(Some records)
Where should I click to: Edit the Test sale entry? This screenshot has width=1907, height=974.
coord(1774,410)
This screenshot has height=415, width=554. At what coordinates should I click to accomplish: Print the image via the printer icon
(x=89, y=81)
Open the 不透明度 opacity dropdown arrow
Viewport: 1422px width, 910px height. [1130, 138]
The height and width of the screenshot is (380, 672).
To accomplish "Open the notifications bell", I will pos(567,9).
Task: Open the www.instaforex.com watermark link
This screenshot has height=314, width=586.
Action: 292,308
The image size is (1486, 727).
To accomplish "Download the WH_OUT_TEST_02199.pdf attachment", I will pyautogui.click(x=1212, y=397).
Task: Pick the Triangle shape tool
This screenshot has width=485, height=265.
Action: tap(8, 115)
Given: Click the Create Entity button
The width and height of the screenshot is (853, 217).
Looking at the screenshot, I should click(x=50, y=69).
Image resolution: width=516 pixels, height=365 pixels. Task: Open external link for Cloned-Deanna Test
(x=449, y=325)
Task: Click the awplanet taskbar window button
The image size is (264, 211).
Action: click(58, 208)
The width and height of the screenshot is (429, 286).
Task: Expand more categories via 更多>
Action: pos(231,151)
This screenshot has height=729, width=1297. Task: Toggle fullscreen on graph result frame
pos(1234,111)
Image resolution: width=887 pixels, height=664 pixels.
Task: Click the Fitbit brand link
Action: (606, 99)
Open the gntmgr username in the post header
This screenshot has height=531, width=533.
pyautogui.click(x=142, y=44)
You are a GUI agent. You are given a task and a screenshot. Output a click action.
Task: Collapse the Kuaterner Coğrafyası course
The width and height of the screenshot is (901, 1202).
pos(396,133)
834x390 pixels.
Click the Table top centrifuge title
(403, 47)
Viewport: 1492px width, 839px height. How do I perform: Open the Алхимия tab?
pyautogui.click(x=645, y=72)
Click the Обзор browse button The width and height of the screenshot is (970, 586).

== Task ==
Copy the lines of the material above without changes, starting at the line that contains "Open the 不透明度 opacity dropdown arrow" and ending with the line that contains "Action: pos(231,151)".

== Exercise solution ==
Open the 不透明度 opacity dropdown arrow
Viewport: 1422px width, 910px height. [1130, 138]
The height and width of the screenshot is (380, 672).
To accomplish "Open the notifications bell", I will pos(567,9).
Task: Open the www.instaforex.com watermark link
This screenshot has height=314, width=586.
Action: 292,308
The image size is (1486, 727).
To accomplish "Download the WH_OUT_TEST_02199.pdf attachment", I will pyautogui.click(x=1212, y=397).
Task: Pick the Triangle shape tool
This screenshot has width=485, height=265.
Action: tap(8, 115)
Given: Click the Create Entity button
The width and height of the screenshot is (853, 217).
Looking at the screenshot, I should click(x=50, y=69).
Image resolution: width=516 pixels, height=365 pixels. Task: Open external link for Cloned-Deanna Test
(x=449, y=325)
Task: Click the awplanet taskbar window button
The image size is (264, 211).
Action: click(58, 208)
The width and height of the screenshot is (429, 286).
Task: Expand more categories via 更多>
Action: pos(231,151)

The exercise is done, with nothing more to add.